I haven't tested that, so I'm not sure. For me, the benefit of using _modify here is that I'm able to communicate my intent to the compiler (and someone else who reads my code), which is "I want this to be borrowed, not copied, for the duration of the read-modify-write."
Oh, this is good. I'll try this shortly and will report back.
I'd still love it if we could express "the substring that I'm constructing here does a mutable borrow of storage for the duration of the _modify block, and once the substring is deallocated at the end of the block the borrow ends" and not have to set or reset storage at all.
Ah, I had not thought of that.

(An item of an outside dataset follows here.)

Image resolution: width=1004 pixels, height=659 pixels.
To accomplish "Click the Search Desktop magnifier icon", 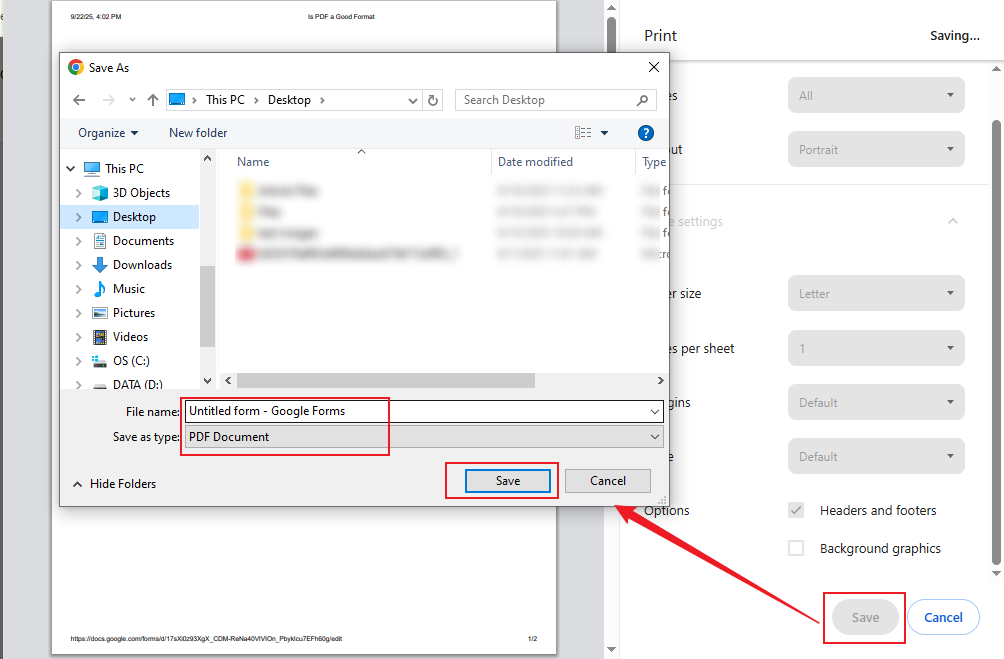I will pyautogui.click(x=642, y=100).
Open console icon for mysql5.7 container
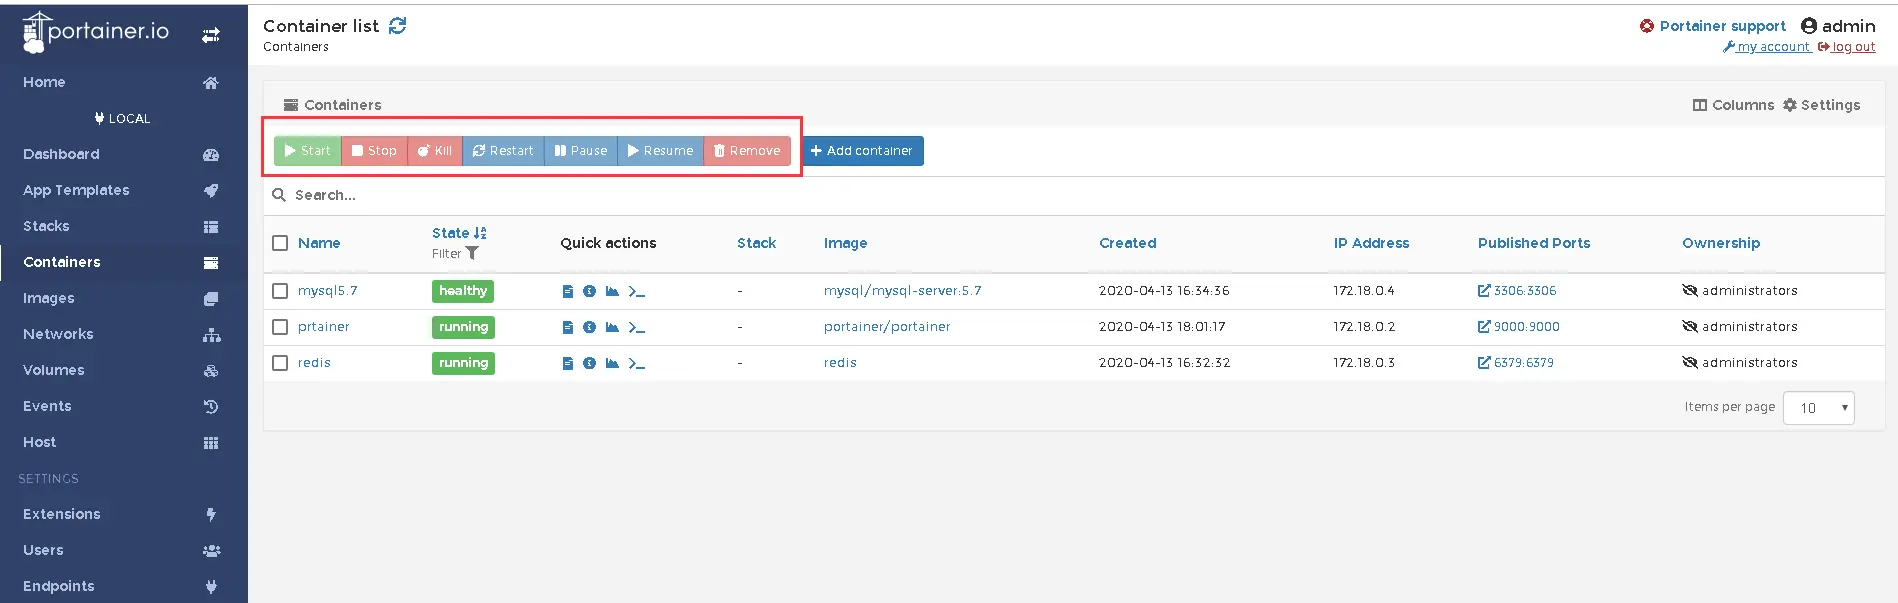 (x=637, y=291)
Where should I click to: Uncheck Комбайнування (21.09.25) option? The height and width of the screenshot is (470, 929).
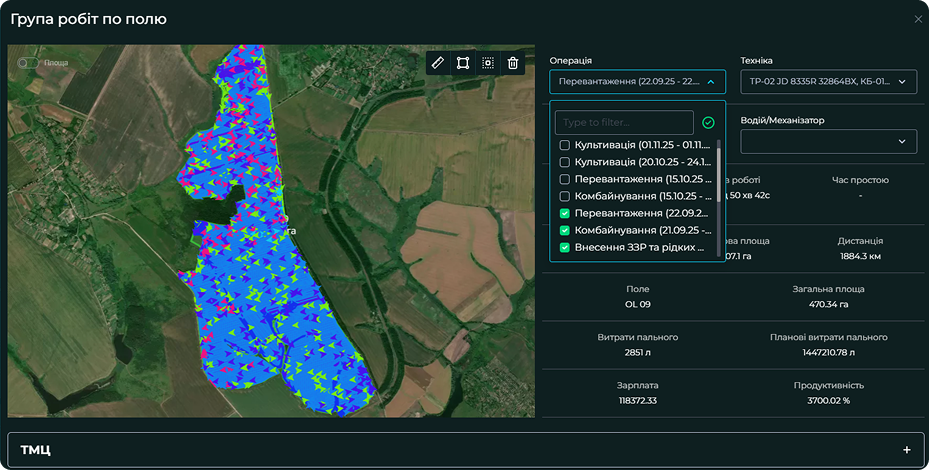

Just looked at the AttributedString source in swift-foundation and can see where it's doing that check. I'll have to add the equivalent to mine.
I wonder if there's a way to incorporate that constraint (you can't replace storage with an unrelated Storage from another string) as part of the mutable borrow + yield that I'm hoping for without needing to do the explicit ID assignment and verification.
AttributedString's subscript has both a _modify and set where the set does a mutating replace on the existing storage, and the _modify does the aforementioned yielding and ID verification to make sure the storage instance hasn't been replaced.
Maybe instead of a mutable borrow, what you'd actually want is an immutable borrow (no retain) of the Storage reference so that contents of storage can still be mutated, but it can't be replaced with a different Storage instance.
I think it's no easier to express a yielded immutable borrow than a yielded mutable borrow at the moment, but perhaps I'm wrong. Is there a way to do it?